Preview Review
OPENS FRI., SEPT. 24
YOU MAY THINK that First Daughter is going to cash in on the whole Jennamania thing. In your dreams, dude. Ye shall have no bathroom blowjobs and projectile vomit issuing from the vocative orifice of a fetus-faced Jenna Bush-alike. Rather, ye shall have bountiful quantities of depressing Prince & Me plot-twists and all the life-discouraging lies therein.
The voice-over for First Daughter: "She has fame. She has glamour. And she lives in the most famous house in the world."
Translation: "She has everything you poor miserable women in this theater don't have and never will have. However, for a fee, the heroine of this film is offering you a chance to watch how wonderful her life is. Afterward, you can eat a box of generic Tylenol P.M.'s and chug a gallon of generic vodka, and find your own little heaven."
Then President Michael Keaton appears with a birthday cake for his spoiled daughter. And he's all, "I made it myself."
And she's all, "No way!"
And he's just all, "Okay, I ordered somebody to make it myself." Like, he totally lied, but he totally loves her!
Not only does the heroine have everything her paying viewers don't, but even a rich famous daddy who pays attention to her! Unlike the fathers that most viewers of this film were raised by-cold, awkward failures who never lived up to their mothers' expectations.
That horrifying Michael Keaton cake scene inspired about half of the male audience in the theater to grow out their beards and tie green cloths with Arabic script around their heads. Because quite frankly, nothing means anything anymore in this world if you've survived a scene like that.
The barely legal first daughter is played by Katie Holmes, the 25-year-old illegitimate daughter of the infamous John Holmes. Many of you may not know Katie Holmes, but if you saw her in The Gift, you can't forget her exposed snack trays, stills of which can be found online.
Where were we? Oh yeah, in the preview Katie keeps going, "All I want is to have a normal life like everyone else."

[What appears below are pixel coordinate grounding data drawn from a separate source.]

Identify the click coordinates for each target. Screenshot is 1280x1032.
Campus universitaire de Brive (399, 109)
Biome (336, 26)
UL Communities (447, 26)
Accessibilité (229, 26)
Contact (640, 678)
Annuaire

Then the weirdest thing happens. In a Ring-like moment, Katie Holmes crawls out of the cineplex screen, walks menacingly up to a group of five dumpy 20-something women in Old Navy sweaters, looks them up and down, and flees back into the movie screen, reuniting with her celluloid world.
Clearly shaken, Katie says into the camera, "I take that back. I don't want to have a normal life. I wanna be rich and famous and whine about not having a normal life, but I wouldn't trade mine for yours if the War Against Terror depended on it!"
To quote Dennis Hopper in Apocalypse Now, "And she meant it."